### Set task
Repeat the records from the start through the line containing "Staff Leader & Facilitator (186, 368)", replacing "Tue27Jun2017" with "Tue 27 Jun 2017" and keeping everything else unchanged.

### Input records
********

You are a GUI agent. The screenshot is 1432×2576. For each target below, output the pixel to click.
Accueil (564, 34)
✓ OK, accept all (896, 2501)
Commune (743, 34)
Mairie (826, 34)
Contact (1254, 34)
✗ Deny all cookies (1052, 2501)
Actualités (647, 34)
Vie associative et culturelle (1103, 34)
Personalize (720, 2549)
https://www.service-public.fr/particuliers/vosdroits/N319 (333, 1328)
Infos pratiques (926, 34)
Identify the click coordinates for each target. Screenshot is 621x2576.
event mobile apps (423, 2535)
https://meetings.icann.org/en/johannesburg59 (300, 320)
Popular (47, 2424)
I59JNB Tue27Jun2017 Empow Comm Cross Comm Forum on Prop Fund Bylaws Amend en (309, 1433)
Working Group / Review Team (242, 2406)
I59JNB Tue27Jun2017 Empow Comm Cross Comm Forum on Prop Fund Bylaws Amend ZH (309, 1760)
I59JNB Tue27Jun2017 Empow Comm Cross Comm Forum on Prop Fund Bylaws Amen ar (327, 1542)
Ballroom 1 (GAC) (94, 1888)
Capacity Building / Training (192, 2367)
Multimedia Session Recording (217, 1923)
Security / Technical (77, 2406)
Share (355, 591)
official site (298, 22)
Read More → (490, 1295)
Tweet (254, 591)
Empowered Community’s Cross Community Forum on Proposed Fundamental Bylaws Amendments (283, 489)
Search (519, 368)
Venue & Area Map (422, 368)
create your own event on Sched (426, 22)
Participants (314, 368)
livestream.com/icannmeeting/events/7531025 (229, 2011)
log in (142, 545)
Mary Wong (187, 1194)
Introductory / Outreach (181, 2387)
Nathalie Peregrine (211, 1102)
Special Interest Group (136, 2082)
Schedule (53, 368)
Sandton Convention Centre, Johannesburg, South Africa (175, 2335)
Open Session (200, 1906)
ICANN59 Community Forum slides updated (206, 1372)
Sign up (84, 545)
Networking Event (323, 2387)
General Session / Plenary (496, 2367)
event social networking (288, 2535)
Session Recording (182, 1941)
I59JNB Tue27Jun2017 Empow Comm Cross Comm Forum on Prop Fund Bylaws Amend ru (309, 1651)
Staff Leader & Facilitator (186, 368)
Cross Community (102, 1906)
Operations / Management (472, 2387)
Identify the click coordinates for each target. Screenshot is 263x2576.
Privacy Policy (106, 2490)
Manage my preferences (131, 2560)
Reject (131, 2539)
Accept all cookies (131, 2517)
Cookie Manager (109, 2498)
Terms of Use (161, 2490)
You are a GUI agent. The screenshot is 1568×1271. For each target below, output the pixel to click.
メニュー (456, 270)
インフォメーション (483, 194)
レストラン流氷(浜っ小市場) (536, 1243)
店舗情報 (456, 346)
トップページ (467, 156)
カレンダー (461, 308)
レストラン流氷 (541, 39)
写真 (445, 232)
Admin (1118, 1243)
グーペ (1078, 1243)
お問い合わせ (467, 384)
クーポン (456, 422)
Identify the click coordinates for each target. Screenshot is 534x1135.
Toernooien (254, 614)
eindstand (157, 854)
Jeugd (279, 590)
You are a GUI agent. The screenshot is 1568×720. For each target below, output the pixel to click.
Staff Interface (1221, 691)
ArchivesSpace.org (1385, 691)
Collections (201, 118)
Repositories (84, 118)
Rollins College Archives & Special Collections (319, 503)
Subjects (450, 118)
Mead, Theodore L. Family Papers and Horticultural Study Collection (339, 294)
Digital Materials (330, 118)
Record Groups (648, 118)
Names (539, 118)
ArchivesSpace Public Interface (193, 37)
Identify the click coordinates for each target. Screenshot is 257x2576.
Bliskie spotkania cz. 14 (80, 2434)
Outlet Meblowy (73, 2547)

********

### Written answer
You are a GUI agent. The screenshot is 1432×2576. For each target below, output the pixel to click.
Accueil (564, 34)
✓ OK, accept all (896, 2501)
Commune (743, 34)
Mairie (826, 34)
Contact (1254, 34)
✗ Deny all cookies (1052, 2501)
Actualités (647, 34)
Vie associative et culturelle (1103, 34)
Personalize (720, 2549)
https://www.service-public.fr/particuliers/vosdroits/N319 (333, 1328)
Infos pratiques (926, 34)
Identify the click coordinates for each target. Screenshot is 621x2576.
event mobile apps (423, 2535)
https://meetings.icann.org/en/johannesburg59 (300, 320)
Popular (47, 2424)
I59JNB Tue 27 Jun 2017 Empow Comm Cross Comm Forum on Prop Fund Bylaws Amend en (309, 1433)
Working Group / Review Team (242, 2406)
I59JNB Tue 27 Jun 2017 Empow Comm Cross Comm Forum on Prop Fund Bylaws Amend ZH (309, 1760)
I59JNB Tue 27 Jun 2017 Empow Comm Cross Comm Forum on Prop Fund Bylaws Amen ar (327, 1542)
Ballroom 1 (GAC) (94, 1888)
Capacity Building / Training (192, 2367)
Multimedia Session Recording (217, 1923)
Security / Technical (77, 2406)
Share (355, 591)
official site (298, 22)
Read More → (490, 1295)
Tweet (254, 591)
Empowered Community’s Cross Community Forum on Proposed Fundamental Bylaws Amendments (283, 489)
Search (519, 368)
Venue & Area Map (422, 368)
create your own event on Sched (426, 22)
Participants (314, 368)
livestream.com/icannmeeting/events/7531025 (229, 2011)
log in (142, 545)
Mary Wong (187, 1194)
Introductory / Outreach (181, 2387)
Nathalie Peregrine (211, 1102)
Special Interest Group (136, 2082)
Schedule (53, 368)
Sandton Convention Centre, Johannesburg, South Africa (175, 2335)
Open Session (200, 1906)
ICANN59 Community Forum slides updated (206, 1372)
Sign up (84, 545)
Networking Event (323, 2387)
General Session / Plenary (496, 2367)
event social networking (288, 2535)
Session Recording (182, 1941)
I59JNB Tue 27 Jun 2017 Empow Comm Cross Comm Forum on Prop Fund Bylaws Amend ru (309, 1651)
Staff Leader & Facilitator (186, 368)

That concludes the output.